Refusing to be transported across Puget Sound to the Suquamish reservation, she lived for many years in a shack on Seattle’s waterfront. To survive, she worked hard, taking in laundry and selling her handmade baskets to settlers who displaced her people.
She lived in destitution but had her protectors. Late in her life, the Board of King County Commissioners instructed a grocer to give her whatever she needed and to send bills to the county.
For our “Now” photo, we enlisted the aid of two direct descendants of Chief Seattle. Mary Lou Slaughter, the great-great-great-granddaughter of Kikisoblu, is a master cedar weaver whose baskets and traditional clothing are prized for their artistry. Ken Workman, whose great-great-great-great-grandmother was Chief Seattle’s second wife, is a Duwamish tribal council member and eloquent spokesman for his people — in both English and Coast Salish Lushootseed.

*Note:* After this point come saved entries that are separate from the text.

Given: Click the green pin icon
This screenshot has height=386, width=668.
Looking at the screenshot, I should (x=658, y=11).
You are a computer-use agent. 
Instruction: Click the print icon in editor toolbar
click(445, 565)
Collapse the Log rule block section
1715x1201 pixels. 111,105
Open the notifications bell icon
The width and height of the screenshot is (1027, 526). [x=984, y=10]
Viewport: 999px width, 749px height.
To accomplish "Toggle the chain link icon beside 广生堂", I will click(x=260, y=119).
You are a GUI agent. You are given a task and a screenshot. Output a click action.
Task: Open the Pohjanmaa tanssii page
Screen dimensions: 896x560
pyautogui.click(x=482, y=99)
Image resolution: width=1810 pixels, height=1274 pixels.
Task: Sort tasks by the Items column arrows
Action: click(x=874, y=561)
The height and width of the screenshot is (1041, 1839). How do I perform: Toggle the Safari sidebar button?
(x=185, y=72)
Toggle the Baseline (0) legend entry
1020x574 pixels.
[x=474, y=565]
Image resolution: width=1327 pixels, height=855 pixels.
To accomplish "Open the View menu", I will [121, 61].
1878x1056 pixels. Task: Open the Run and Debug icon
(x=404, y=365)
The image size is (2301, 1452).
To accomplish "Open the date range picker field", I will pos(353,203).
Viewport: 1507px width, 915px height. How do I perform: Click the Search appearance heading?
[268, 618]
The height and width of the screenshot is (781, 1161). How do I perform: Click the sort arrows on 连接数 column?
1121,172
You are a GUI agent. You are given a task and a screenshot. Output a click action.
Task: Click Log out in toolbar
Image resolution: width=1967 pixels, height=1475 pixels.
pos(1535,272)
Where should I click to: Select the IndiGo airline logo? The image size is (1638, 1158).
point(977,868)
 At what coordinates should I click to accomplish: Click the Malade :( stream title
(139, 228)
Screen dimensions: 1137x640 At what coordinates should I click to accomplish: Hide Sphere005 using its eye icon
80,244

Mary Lou brought along several of her creations, including a cape for herself and a vest for Ken. During the 10 minutes we spent shooting the photo, both Clay Eals (column partner and our book’s editor) and I noted that Ken seemed uncomfortable, glancing over his shoulder several times.
Ken recalls: “I felt a couple little pushes on my elbow, as if someone was urging me to get out of the way — I said to myself, ‘Jean, take the picture’ — but when I looked around, there was no one there.”
Skeptics might be wary, but Ken regards this insistent prod on his arm as yet another reminder of ancestors present, even in the oxygen we breathe. The nudge of history, I would accede (after pursuing many hundreds of photo repetitions), is strong in these parts and now and then gently urges that we step aside and pause to remember what came before.